The Levy yield hit a record £108.9 million in 2024/25, according to the HBLB’s annual report — the fourth consecutive year of growth, rising from £97 million to £100 million to £105 million to £109 million. That upward trajectory follows the 2017 reform that extended the Levy to offshore operators serving UK customers, closing a loophole that had previously allowed operators based outside Britain to avoid contributing to the sport they profited from.

The HBLB’s baseline forecast for 2025/26 is more conservative, projecting Levy income of around £103 million — a figure that reflects concerns about declining betting turnover on horse racing even as the Levy yield has grown. The paradox is real: bookmaker profits from racing are rising (because margins have widened), but the volume of bets is falling (because affordability checks and competition from other betting products are reducing the handle). Whether the Levy can continue to grow when the underlying turnover is shrinking is one of the defining questions for the industry.

Where does the Levy money go? The largest share goes directly to prize money — the HBLB allocated £72.7 million to prize funds in 2025, with a further increase to £77.1 million planned for 2026. Additional funds support racecourse improvements, the integrity department that monitors betting patterns for signs of corruption, and equine welfare programmes including research, rehabilitation, and retirement. Martin Cruddace, CEO of Arena Racing Company, has argued that British racing deserves distinct regulatory and fiscal treatment because of the unique economic relationship between the sport and the betting industry — a relationship in which the Levy is the most tangible expression of mutual dependence.

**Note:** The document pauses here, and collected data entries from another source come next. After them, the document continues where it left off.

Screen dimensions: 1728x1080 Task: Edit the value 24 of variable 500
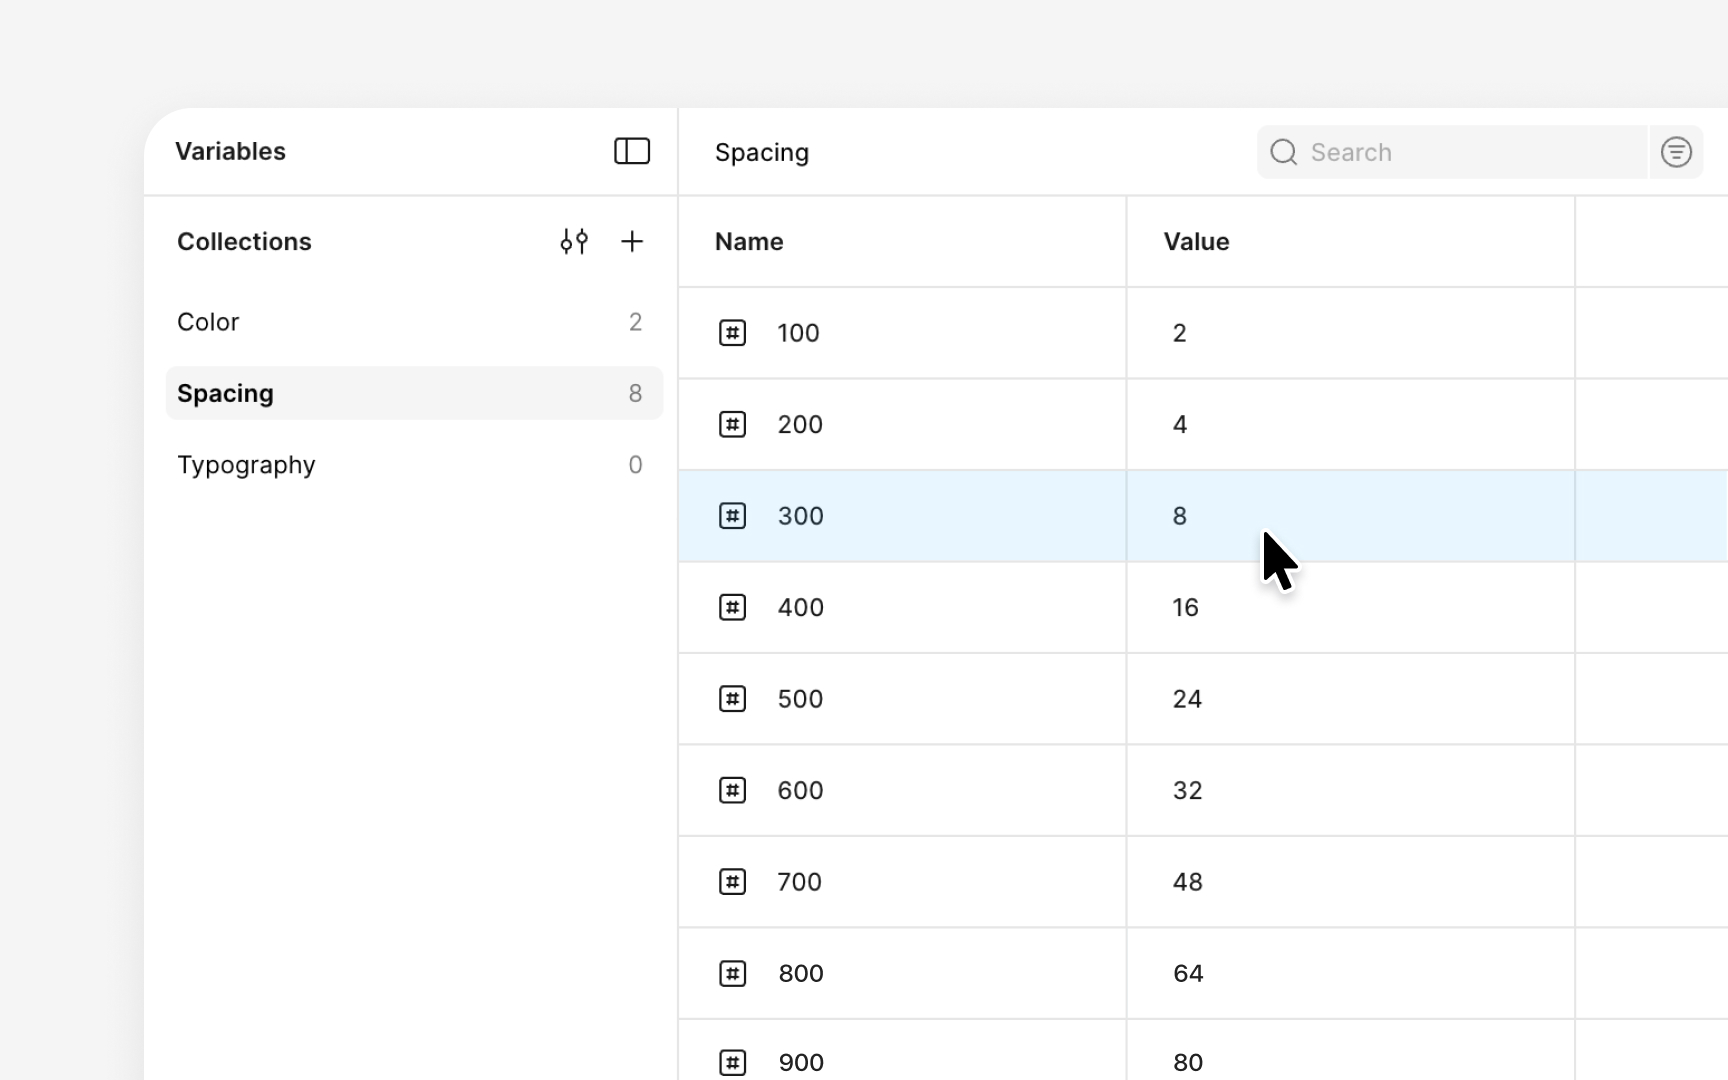(1187, 699)
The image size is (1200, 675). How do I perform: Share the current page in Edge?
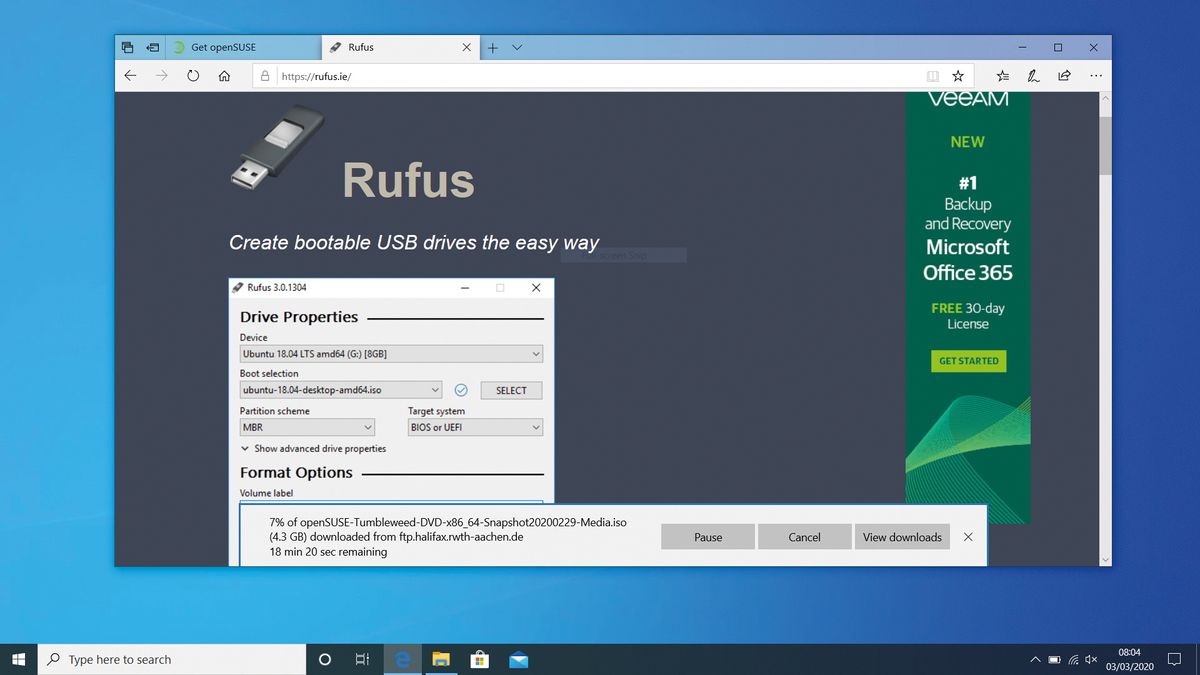[x=1064, y=75]
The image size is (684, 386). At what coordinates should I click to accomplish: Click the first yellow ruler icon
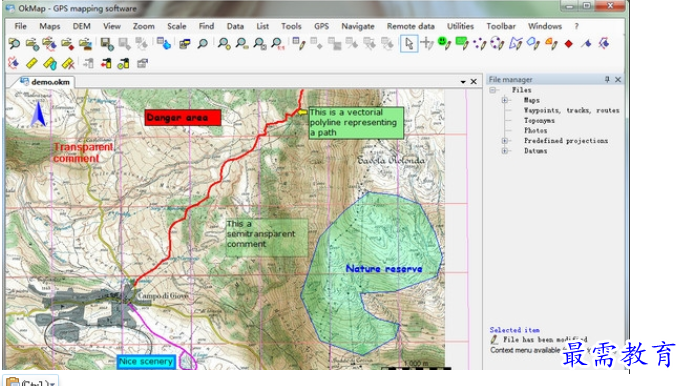(x=31, y=64)
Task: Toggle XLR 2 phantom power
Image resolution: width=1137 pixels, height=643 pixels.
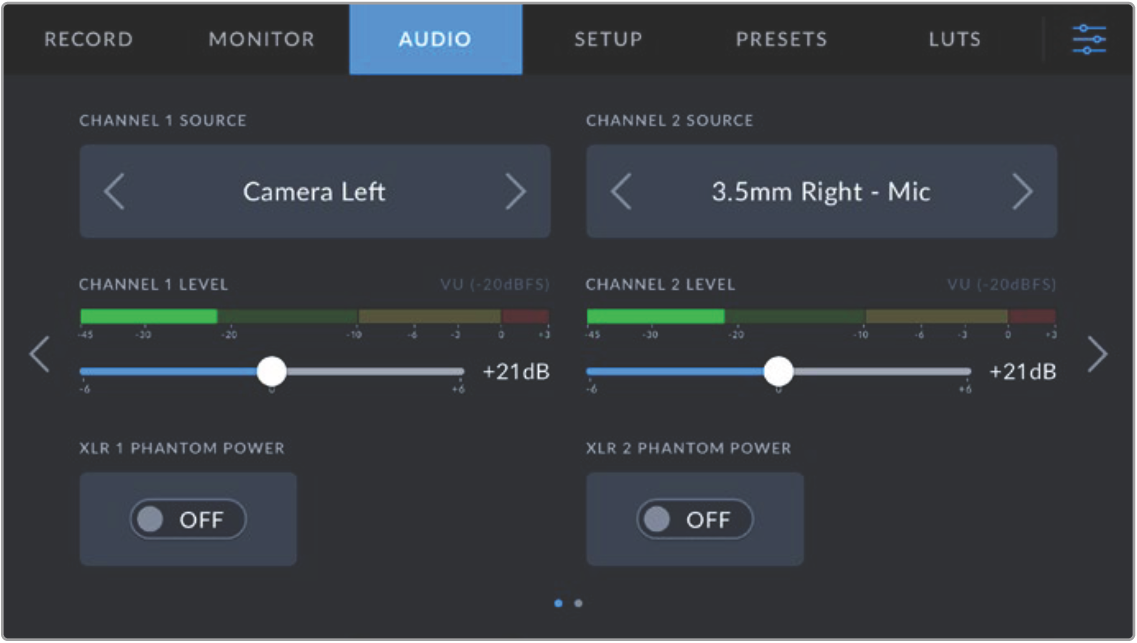Action: coord(694,520)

For punters, the Levy is invisible at the point of betting — it does not appear on your slip or your statement. But it is woven into the fabric of the sport you are wagering on. The prize money that attracts runners to the field you are betting on, the integrity team that ensures the race is run fairly, and the welfare system that cares for horses after their racing careers are all funded, in part, by the Levy that your bookmaker pays on its profits from your bets. It is one of the few mechanisms in British sport where the betting market directly funds the competition it profits from.